▸ **Exercise prompt**:
Where the line holding "Task: Expand the İndir dropdown menu" appears, start copying, and continue exactly through the last line of the listing, skipping pictures.

BEGIN

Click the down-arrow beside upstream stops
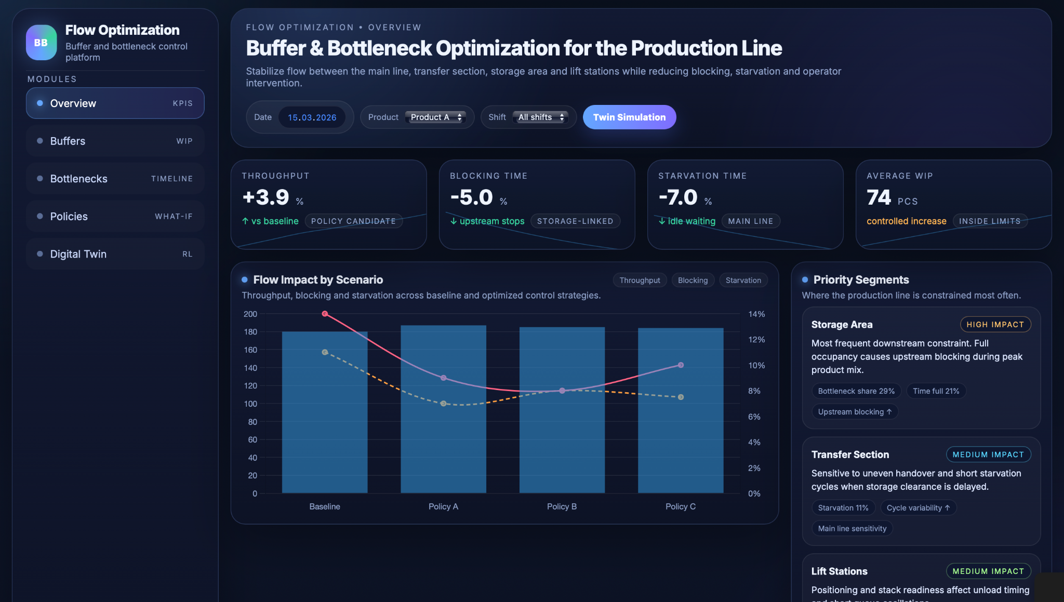The height and width of the screenshot is (602, 1064). pos(454,221)
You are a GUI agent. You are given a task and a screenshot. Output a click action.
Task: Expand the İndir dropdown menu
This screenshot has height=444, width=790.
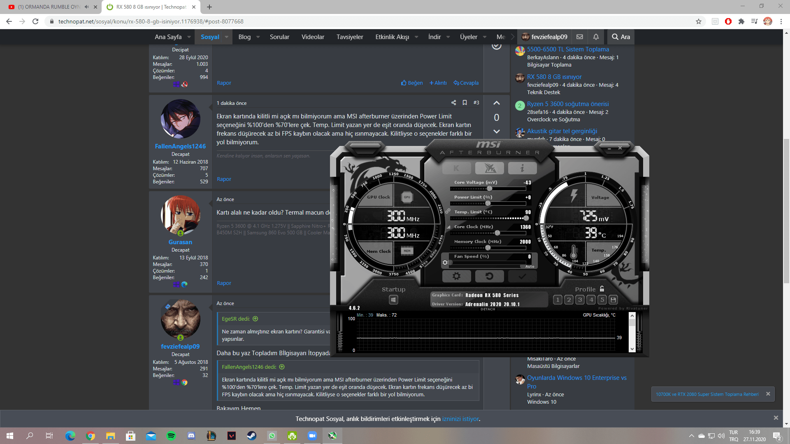click(x=448, y=37)
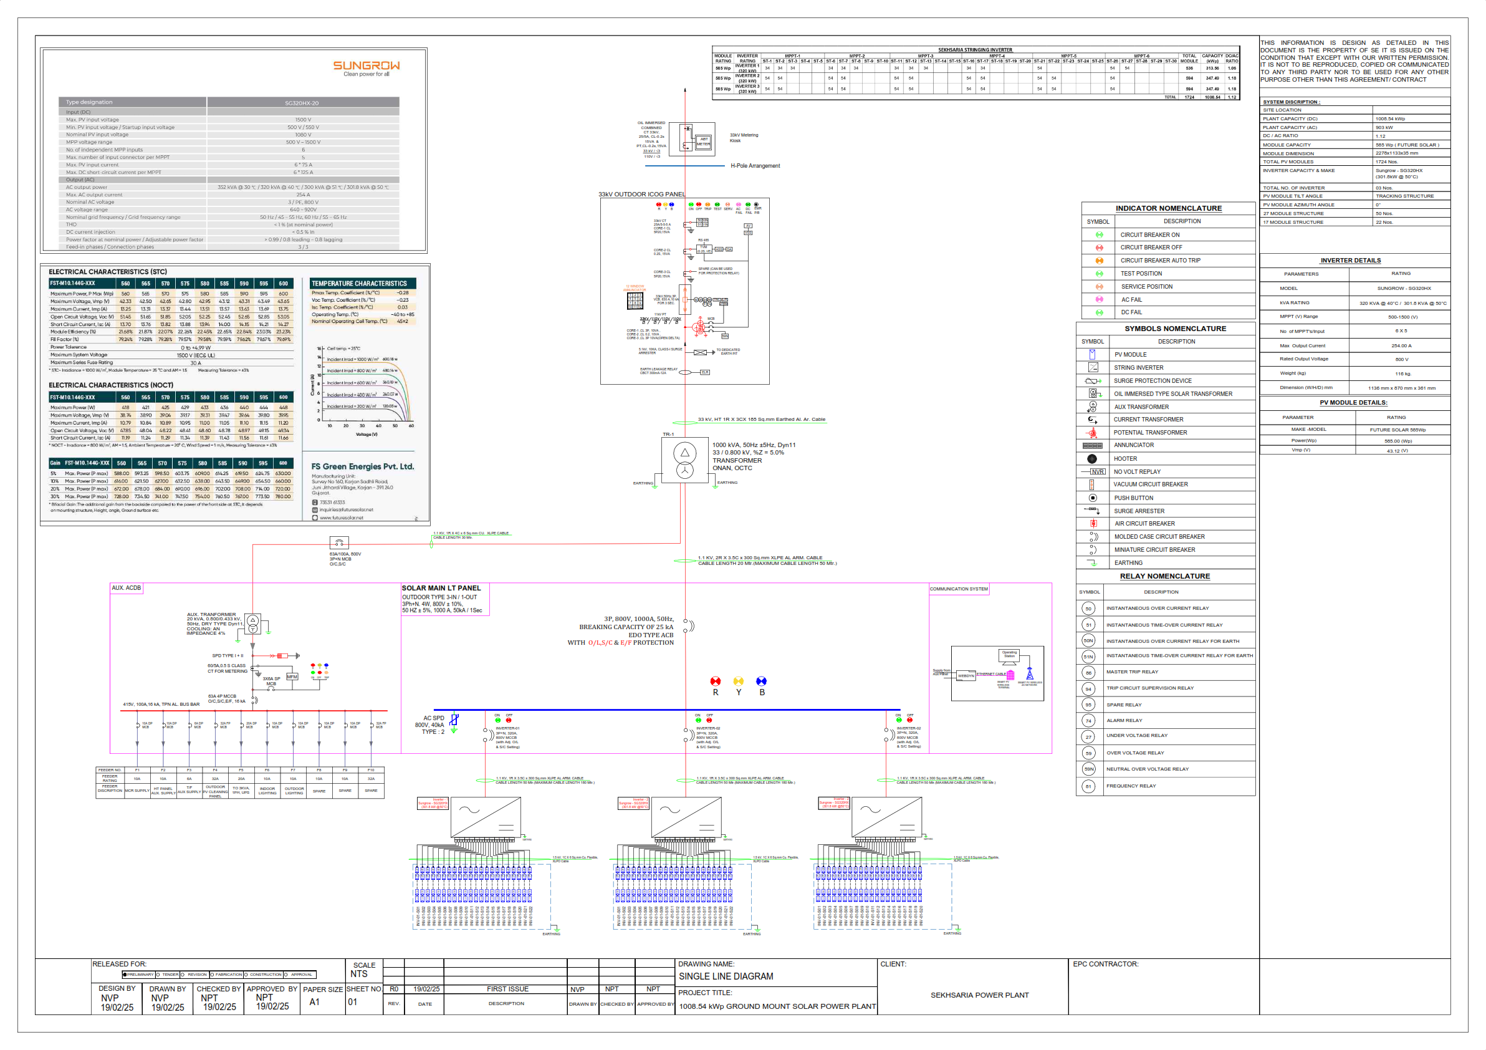Click the Hooter black circle symbol
The height and width of the screenshot is (1050, 1486).
pyautogui.click(x=1092, y=458)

END

▸ **Response to this task**:
Task: Expand the İndir dropdown menu
This screenshot has height=444, width=790.
click(x=448, y=37)
Click the Hooter black circle symbol
The height and width of the screenshot is (1050, 1486).
pyautogui.click(x=1092, y=458)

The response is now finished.